In human umbilical vein endothelial cells, GHK at 10 nM stimulated proliferation and Matrigel tube formation and induced VEGF expression in surrounding stromal cells — mechanistic evidence for the angiogenic component observed in the topical wound studies [21]. Taken together, the redox and angiogenesis biophysics provide a coherent picture: GHK-Cu participates in cellular thiol chemistry without releasing free copper, suppresses iron-driven oxidation, and supports new vessel formation when delivered in vehicles that reach the tissue.

What the field is still missing

Reading the clipping file end to end, three honest absences stand out.
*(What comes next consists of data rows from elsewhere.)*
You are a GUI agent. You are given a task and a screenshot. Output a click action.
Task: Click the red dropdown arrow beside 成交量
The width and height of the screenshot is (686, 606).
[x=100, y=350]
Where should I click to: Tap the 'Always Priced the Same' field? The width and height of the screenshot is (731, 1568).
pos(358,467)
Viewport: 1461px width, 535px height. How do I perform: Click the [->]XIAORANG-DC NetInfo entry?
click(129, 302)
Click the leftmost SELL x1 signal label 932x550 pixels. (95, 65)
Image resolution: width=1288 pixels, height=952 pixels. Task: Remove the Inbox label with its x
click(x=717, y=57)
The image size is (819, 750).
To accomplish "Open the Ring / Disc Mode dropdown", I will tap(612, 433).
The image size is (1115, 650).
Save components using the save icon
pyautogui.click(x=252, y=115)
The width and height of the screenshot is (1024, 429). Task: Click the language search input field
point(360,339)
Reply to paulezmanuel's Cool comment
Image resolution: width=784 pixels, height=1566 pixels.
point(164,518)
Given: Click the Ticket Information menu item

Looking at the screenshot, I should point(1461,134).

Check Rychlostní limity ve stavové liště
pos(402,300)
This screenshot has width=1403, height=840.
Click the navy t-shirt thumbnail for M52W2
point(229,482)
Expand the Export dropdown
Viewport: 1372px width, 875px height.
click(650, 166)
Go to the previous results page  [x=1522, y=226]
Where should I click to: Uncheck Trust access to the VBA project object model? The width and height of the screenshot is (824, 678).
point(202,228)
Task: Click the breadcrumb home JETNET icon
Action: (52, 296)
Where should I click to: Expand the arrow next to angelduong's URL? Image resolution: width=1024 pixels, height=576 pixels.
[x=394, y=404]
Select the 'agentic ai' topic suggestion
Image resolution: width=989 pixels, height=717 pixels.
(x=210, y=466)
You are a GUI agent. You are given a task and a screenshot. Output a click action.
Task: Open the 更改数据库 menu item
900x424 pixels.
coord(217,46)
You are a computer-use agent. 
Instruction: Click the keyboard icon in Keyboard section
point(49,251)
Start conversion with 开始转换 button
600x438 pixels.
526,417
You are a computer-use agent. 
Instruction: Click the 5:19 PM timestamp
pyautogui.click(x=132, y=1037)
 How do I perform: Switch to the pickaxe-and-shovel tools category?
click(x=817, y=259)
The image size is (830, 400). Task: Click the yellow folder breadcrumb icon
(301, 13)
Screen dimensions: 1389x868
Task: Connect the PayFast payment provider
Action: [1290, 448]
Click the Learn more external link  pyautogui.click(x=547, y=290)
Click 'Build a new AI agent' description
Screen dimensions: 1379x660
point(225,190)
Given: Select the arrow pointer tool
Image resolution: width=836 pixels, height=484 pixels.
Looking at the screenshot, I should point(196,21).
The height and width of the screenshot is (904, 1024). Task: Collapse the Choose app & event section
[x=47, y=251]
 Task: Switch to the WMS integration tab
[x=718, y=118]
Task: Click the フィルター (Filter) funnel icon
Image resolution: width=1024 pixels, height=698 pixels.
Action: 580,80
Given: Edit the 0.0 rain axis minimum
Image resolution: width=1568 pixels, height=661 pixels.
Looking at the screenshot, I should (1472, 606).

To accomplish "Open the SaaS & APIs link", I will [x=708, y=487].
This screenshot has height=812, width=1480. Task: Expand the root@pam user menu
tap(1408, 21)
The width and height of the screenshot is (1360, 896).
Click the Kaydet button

There are no large randomized controlled trials of systemic GHK-Cu in humans. The strongest human evidence is small, topical, and concentrated in dermatology — the 21-subject McGill ultrasound study at 12 weeks is one of the better-controlled examples, but it is a 21-subject study, not a multi-center Phase 3 [17].

Pharmacokinetics in humans remain thin. Free GHK has a plasma half-life on the order of minutes due to plasma peptidases; the copper-bound complex is markedly more stable in vivo, and tissue retention after topical or microneedle delivery extends to hours-to-days depending on vehicle [16]. The detailed PK after the various systemic routes researchers have used in rodents has not been systematically characterized in humans.

And the bridge between Connectivity Map predictions and confirmed clinical reversal of disease signatures is still mostly unbuilt. The bioinformatics is suggestive. The downstream clinical confirmation is what the next decade of the file may or may not pin in.